**Trecho apresentado:**
Depois, os cientistas aplicaram o conhecimento obtido em modelos animais para testar se os mecanismos encontrados também poderiam ser observados em laboratório.

A proteína que chamou a atenção dos cientistas

Um dos principais achados envolve a Chromogranin A (CgA). Segundo os autores, a ausência da proteína em camundongos com tauopatia levou a um quadro incomum, no qual os animais mantiveram desempenho preservado em testes de memória e aprendizagem, apesar de apresentarem alterações moleculares e neuropatológicas compatíveis com Alzheimer.

Nas fêmeas, o efeito foi ainda mais marcante, com redução da agregação de tau e preservação de estruturas sinápticas, responsáveis pela comunicação entre neurônios.

**Aplique a leitura:**
[A] Responda às perguntas abaixo com base no trecho sobre a Chromogranin A.
(i) Qual proteína aparece como um dos principais achados?
(ii) Em que testes os camundongos sem essa proteína mantiveram desempenho preservado?
(iii) Em quais animais o efeito foi ainda mais marcante?
[B] Reproduza fielmente uma parte do trecho sobre a Chromogranin A: comece nas palavras "Nas fêmeas, o" e pare depois de "comunicação entre neurônios.".
[C] Prossiga o trecho sobre a Chromogranin A a partir da última frase apresentada.

**Linhas selecionadas:**
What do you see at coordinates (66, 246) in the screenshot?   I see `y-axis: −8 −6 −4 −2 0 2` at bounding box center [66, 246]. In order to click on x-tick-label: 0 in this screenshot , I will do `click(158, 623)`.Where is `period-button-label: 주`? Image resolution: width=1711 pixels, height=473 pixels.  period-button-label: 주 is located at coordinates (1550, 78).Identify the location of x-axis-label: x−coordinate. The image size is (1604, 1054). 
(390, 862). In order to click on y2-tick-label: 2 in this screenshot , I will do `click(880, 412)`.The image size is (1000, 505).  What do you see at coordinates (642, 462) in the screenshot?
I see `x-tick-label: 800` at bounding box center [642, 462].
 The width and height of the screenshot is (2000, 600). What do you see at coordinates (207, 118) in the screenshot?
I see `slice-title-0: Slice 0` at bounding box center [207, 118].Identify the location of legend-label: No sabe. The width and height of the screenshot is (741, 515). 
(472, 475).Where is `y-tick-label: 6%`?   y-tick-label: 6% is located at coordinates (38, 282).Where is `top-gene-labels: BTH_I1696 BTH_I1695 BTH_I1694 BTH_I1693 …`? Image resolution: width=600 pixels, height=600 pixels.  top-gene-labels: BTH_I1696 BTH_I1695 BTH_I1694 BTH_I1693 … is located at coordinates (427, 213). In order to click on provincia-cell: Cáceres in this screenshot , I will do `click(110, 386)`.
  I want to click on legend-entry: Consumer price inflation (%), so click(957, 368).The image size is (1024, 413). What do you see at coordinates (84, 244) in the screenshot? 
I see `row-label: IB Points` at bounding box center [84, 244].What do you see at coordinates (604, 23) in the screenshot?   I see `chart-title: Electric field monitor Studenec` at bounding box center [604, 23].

**Respostas do exercício:**
[A]
(i) A Chromogranin A (CgA).
(ii) Em testes de memória e aprendizagem.
(iii) Nas fêmeas.

[B]
Nas fêmeas, o efeito foi ainda mais marcante, com redução da agregação de tau e preservação de estruturas sinápticas, responsáveis pela comunicação entre neurônios.

[C]
O estudo não aponta cura imediata nem mudança no tratamento atual. Porém, sugere que alguns fatores biológicos podem proteger o cérebro mesmo diante de lesões associadas ao Alzheimer.

Se os resultados forem confirmados em novas pesquisas, a descoberta pode abrir caminho para medicamentos voltados não apenas a combater a doença, mas também a fortalecer mecanismos naturais de resistência cerebral. Por enquanto, entender por que alguns cérebros resistem pode ser uma das chaves para enfrentar o Alzheimer no futuro.